Aquaculture has a fundamental role to play in ensuring Europe’s food security. Moreover, the EU’s Strategy for Blue Growth identifies aquaculture as a sector which could boost economic growth and bring social benefits through new jobs. Despite this, the social acceptance of aquaculture and the opinion of some industry stakeholders and regulators are negatively affected by reasonable concerns, about some environmental risks that could be associated with unsustainable farming practices. Examples of these are the risk of pollution with organic waste, spreading of pests and contamination with pesticides.
In this context how do people perceive integrated multi-trophic aquaculture? In this video, Marc Shorten – DOMMRS, explains the interesting results obtained by a survey conducted by IDREEM researchers on the social perception and acceptance of IMTA. When IDREEM started out most of us assumed that there were lots of objections around aquaculture generally. As scientists of course we don’t’ take it for granted, we go and study it, Marc says.

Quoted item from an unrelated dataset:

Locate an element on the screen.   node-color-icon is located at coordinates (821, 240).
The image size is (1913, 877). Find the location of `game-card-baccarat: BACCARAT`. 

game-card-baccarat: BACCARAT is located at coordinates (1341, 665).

At first we looked at the people directly vested in the industry, we talked to them and we found out that some of the stakeholders were against IMTA but the majority of them were not, and their positions were more against aquaculture in general rather than IMTA. Even those who were most against aquaculture agreed that IMTA could help to mitigate some of the potential problems of aquaculture, he says.
How about the general public? To understand more about this, an online survey was launched in all European countries interested by IDREEM with 2.500 people contacted. What we found is that people were far more positive than negative about aquaculture. Interestingly, those who already knew about IMTA were really enthusiastic about it, and those who didn’t know anything about it, thought it was a good idea once they were informed, that was really good news, Marc concluded.